Above, we can see two basic examples of using arrayrefs and hashrefs to readily access your data. Arrayrefs are particularly useful if you want to process each field in the returned results, and you know what order they will be in (they are returned in the same order as the view list specified on the query). Hashrefs can be more useful for providing direct access to individual fields by name, and they can have the benefit of more declarative, and thus maintainable code. For this reason hashrefs are the default if you call $query->results;
without any format specified.
For unpacking your results, the following pattern will prove useful:
for my $row (@$results) {
# do something with row
}
Since the results are in essence just a list of rows, you can also use map
and grep
on them:
# filters out genes with residue lengths shorter than 5,000
my @filtered_results = grep {$_->{'Gene.residue.length'} > 5_000} @$results;
# Tranforms a two element arrayref row (such as 'Gene.name', 'Gene.symbol')

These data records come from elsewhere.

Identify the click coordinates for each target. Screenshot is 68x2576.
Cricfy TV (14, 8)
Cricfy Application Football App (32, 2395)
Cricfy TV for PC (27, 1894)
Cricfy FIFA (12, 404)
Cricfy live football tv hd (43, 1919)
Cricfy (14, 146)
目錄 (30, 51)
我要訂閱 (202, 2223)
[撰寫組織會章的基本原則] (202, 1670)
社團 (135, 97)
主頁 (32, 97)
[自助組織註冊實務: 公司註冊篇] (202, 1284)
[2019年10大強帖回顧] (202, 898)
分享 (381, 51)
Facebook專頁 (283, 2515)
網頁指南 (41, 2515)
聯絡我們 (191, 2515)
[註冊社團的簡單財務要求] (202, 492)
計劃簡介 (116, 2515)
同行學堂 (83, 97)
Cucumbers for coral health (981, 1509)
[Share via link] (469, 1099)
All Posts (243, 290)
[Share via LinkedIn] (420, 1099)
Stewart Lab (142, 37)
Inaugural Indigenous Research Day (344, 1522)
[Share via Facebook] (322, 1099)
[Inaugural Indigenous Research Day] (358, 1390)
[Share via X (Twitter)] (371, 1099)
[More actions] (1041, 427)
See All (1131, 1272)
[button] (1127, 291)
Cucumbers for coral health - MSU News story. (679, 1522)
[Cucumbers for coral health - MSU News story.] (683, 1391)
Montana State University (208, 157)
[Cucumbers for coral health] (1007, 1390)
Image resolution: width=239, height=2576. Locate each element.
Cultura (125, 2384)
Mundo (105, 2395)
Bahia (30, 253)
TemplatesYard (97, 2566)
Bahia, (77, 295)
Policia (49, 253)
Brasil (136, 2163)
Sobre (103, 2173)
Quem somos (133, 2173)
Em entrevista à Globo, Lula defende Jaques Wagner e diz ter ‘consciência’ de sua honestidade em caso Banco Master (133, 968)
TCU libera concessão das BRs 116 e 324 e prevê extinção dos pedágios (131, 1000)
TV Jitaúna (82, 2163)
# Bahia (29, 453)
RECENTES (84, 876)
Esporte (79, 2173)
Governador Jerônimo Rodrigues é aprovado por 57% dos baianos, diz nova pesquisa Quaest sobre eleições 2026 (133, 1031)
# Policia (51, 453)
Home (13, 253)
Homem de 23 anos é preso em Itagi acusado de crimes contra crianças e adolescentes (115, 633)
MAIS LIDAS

# into a hashref row with the first element as the key (name => 'symbol')
# Note: this assumes that the first element is unique in the list
my $transformed_results = map { {@$_} } @$results
For very large result sets, you don't have to wait to receive all the results before you start processing them - you can process everything in a stream via iteration, which can reduce memory usage in your program. For details of this please see the next recipe, no 6 - Advanced Results Management.
CONCLUSION
By default, result rows can be returned one of three different formats: strings (for flat file storage), and hash and array references (for processing). Hash and array references (of which the default is hashrefs) make for powerful and flexible data-structures which get out of the way between you and your data.
FOOTNOTES
(1) References in Perl. Perl has a sophisticated native system of references (similar to C-style pointers) and nested data structures. The two used most frequently (and used here) are references to arrays (arrayrefs) and references to hashes (hashrefs). These data-structures function exactly the same as normal hashes and arrays, but ways of referencing values in them differ:
my @array = ('one', 'two', 'three');
my $arrayref = ['uno', 'duo', 'tre'];
my $first_english = $array[0];
my $first_italian = $arrayref->[0];
my %hash = (one => 'uno', two => 'duo', three => 'tre');
my %hashref = {one => 'eins', two => 'zwei', three => 'drei'};
my $italian_for_two = $hash{two};
my $german_for_two = $hashref->{two};
Note the differences in bracketing and the use of the arrow (dereferencing) operator.